Minakshi Menon
Minakshi Menon
Minakshi Menon est membre du groupe de recherche Krause de l’Institut Max Planck pour l’histoire des sciences à Berlin, où elle dirige un groupe de recherche sur le célèbre traité de botanique hollandais Hortus Indicus Malabaricus – « Hortus Indicus Malabaricus: the Eurasian Life of a Seventeenth-Century 'European' Botanical Classic » (« Le Hortus Indicus Malabaricus : la vie eurasienne d’un traité de botanique classique ‘européen’ »). Menon travaille aussi sur une monographie, dont le titre provisoire est Empiricism’s Empire: Natural Knowledge Making, State Making and Governance in East India Company India, 1784-1830 (L’empire de l’empirisme : connaissances naturelles, formation des États et gouvernance au sein de la Compagnie des Indes orientales, 1784-1830). Elle a récemment été éditrice d’un numéro spécial du journal South Asian History and Culture, volume 1-18 (2021).

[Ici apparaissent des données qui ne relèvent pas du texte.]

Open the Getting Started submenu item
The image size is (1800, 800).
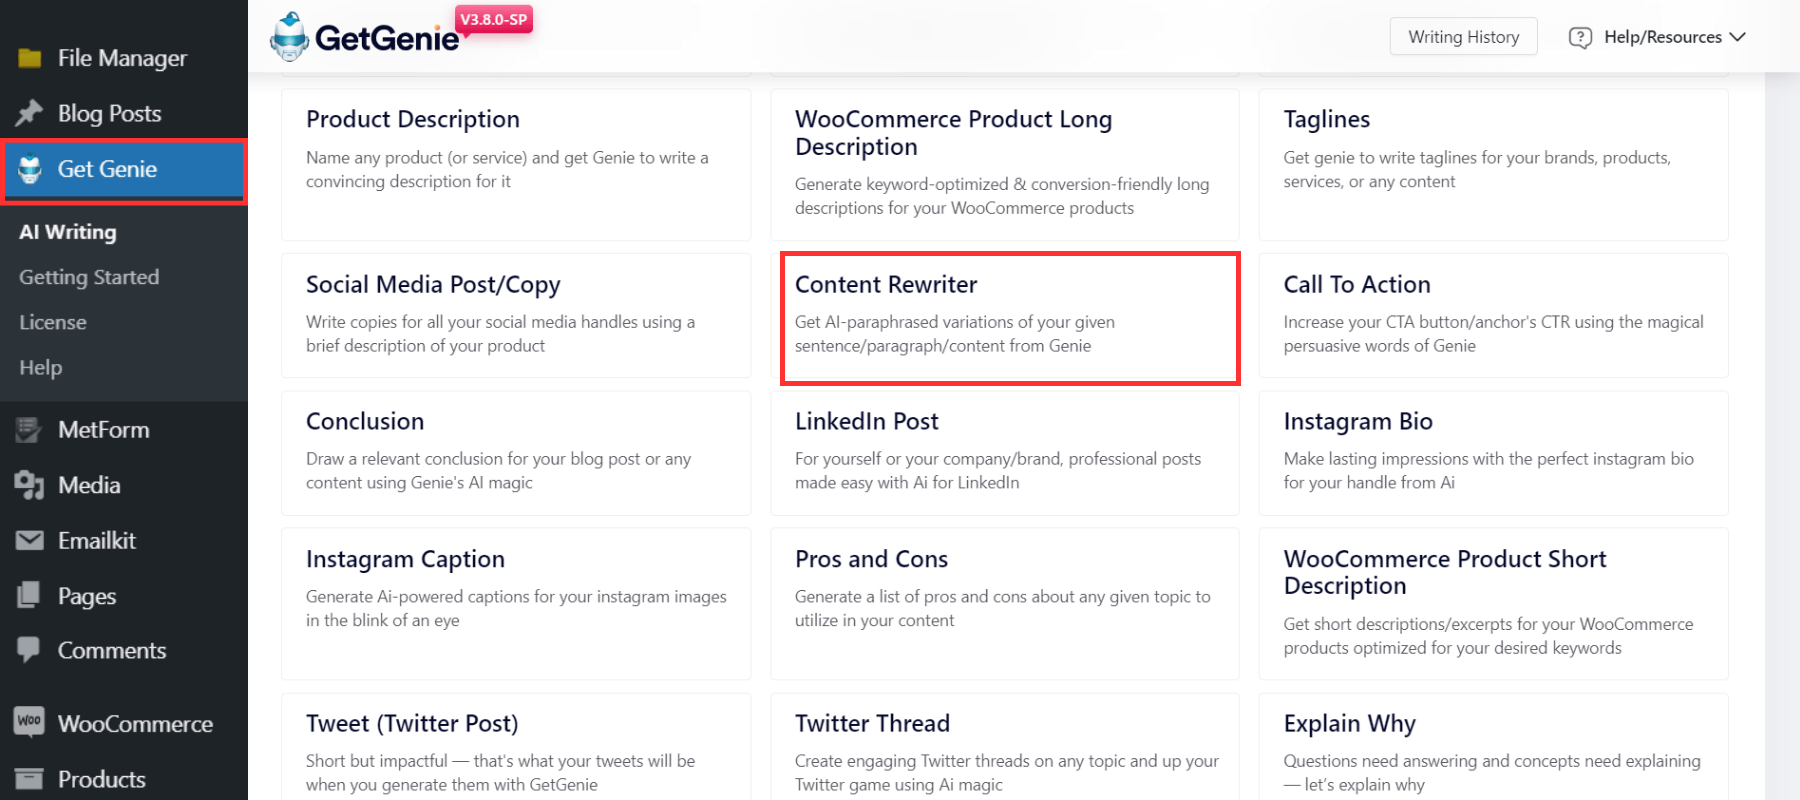[x=89, y=277]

Réflexions sur les lettres des Gwillim
Elizabeth Gwillim était une correspondante perspicace. Ses lettres, riches de détails sur la gestion du ménage et la dernière mode en matière de chapeaux et de robes, ainsi que ses observations sur la nature, révèlent ce que l’anthropologue Ann Laura Stolera définit comme une certaine « densité discursive entourant les questions liées au ressenti ». Lady Gwillim présente ses réflexions et ses conclusions morales sur les sentiments privés et leurs effets dans la vie publique, sur les sensibilités raciales, et sur les effets psychiques de la colonisation, tant sur les colonisateurs que sur les colonisés. Il ne devrait donc pas être surprenant de la voir écrire sur Madras; elle observe avec finesse l’émergence de nouvelles subjectivités parmi les colonisés. Voici ce qu’elle écrit à sa mère, Esther Symonds, peu après son arrivée à Madras.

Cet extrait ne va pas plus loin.